We are introduced to Emma, a single Black mother of three in a backwater Alabama town in segregated 1940s America. In this alternative universe, magic and faeries exist, and Emma must use her Afrocentric cultural “magicks” against a supernatural force that wants to enslave her daughter, Pauline. Jemisin infuses this world with the magic, complexity, and power of oral Black folklore that have become trademarks of her work in trilogies like The Broken Earth and Inheritance.
For spooky month we'll be reading some Pakistani folktales (the scariest kind imo). I found this author on instagram and they had just come out with this collection in 2025. I would love to read more Pakistani authors in 2026 so this is on the list.
Inspired by truths, twisted beyond recognition (like deadly candy) until only a glimpse remains, reshaped into something darker, stranger, and far more delicious.
Rooted in Pakistani myths and folklore, Dark Tales of Wonder is an anthology that peels back the veil on the supernatural.
Some stories will haunt you.
Some might make you laugh.
And some? You just might fall in love with.
For Native heritage month this year we'll be reading this YA graphic novel called Surviving the City written by Tasha Spillett and illustrated by Natasha Donovan and Donovan Yaciuk. Excited to get into this comic, I only discovered Tasha Spillett's, an Afro-Indigenous author/speaker last year. This is part of a series, if we like this one, maybe we can pick up volume 2 as well.
__________
■ INSTRUCTION 1 ■
In the rows below, copy out word for word the stretch from the line containing "Given: Select the" through the line containing "pos(1335,224)".

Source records
__________
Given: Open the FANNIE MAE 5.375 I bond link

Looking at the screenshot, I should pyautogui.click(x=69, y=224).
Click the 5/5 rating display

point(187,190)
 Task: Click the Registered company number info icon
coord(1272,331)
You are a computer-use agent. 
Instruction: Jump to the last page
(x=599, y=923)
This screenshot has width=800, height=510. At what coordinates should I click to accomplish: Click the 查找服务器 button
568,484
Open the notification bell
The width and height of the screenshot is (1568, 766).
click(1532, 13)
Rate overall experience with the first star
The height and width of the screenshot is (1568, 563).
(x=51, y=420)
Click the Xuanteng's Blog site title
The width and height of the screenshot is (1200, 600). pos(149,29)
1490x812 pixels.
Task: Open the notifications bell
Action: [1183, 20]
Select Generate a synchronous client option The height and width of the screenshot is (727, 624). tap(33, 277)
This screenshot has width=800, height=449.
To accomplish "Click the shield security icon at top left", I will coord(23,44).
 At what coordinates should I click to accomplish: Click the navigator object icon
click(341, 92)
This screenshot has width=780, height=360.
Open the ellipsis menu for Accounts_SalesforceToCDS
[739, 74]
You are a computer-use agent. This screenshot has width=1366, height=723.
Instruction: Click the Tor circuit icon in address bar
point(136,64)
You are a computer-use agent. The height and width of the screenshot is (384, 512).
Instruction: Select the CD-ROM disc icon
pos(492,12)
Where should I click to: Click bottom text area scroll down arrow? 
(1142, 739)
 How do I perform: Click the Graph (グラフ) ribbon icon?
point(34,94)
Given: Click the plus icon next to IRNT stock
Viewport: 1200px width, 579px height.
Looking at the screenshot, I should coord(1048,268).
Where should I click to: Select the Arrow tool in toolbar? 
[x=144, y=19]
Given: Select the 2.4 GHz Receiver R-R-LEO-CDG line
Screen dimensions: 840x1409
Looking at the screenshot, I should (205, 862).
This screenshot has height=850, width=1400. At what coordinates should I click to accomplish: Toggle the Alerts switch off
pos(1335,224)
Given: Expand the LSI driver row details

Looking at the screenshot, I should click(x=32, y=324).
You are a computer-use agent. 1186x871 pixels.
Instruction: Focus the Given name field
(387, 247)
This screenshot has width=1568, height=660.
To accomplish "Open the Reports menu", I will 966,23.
__________
■ INSTRUCTION 2 ■
Summarize the reading-list passage in three sentences.

■ FULL OUTPUT 1 ■
Given: Select the 2.4 GHz Receiver R-R-LEO-CDG line
Screen dimensions: 840x1409
Looking at the screenshot, I should (205, 862).
This screenshot has height=850, width=1400. At what coordinates should I click to accomplish: Toggle the Alerts switch off
pos(1335,224)

■ FULL OUTPUT 2 ■
One book introduces Emma, a single Black mother of three in a segregated 1940s Alabama town where magic and faeries exist, who must use Afrocentric cultural "magicks" against a supernatural force that wants to enslave her daughter, Pauline. For spooky month, the plan is to read Dark Tales of Wonder, a 2025 anthology rooted in Pakistani myths and folklore that peels back the veil on the supernatural. For Native heritage month, the choice is Surviving the City, a YA graphic novel written by Tasha Spillett and illustrated by Natasha Donovan and Donovan Yaciuk.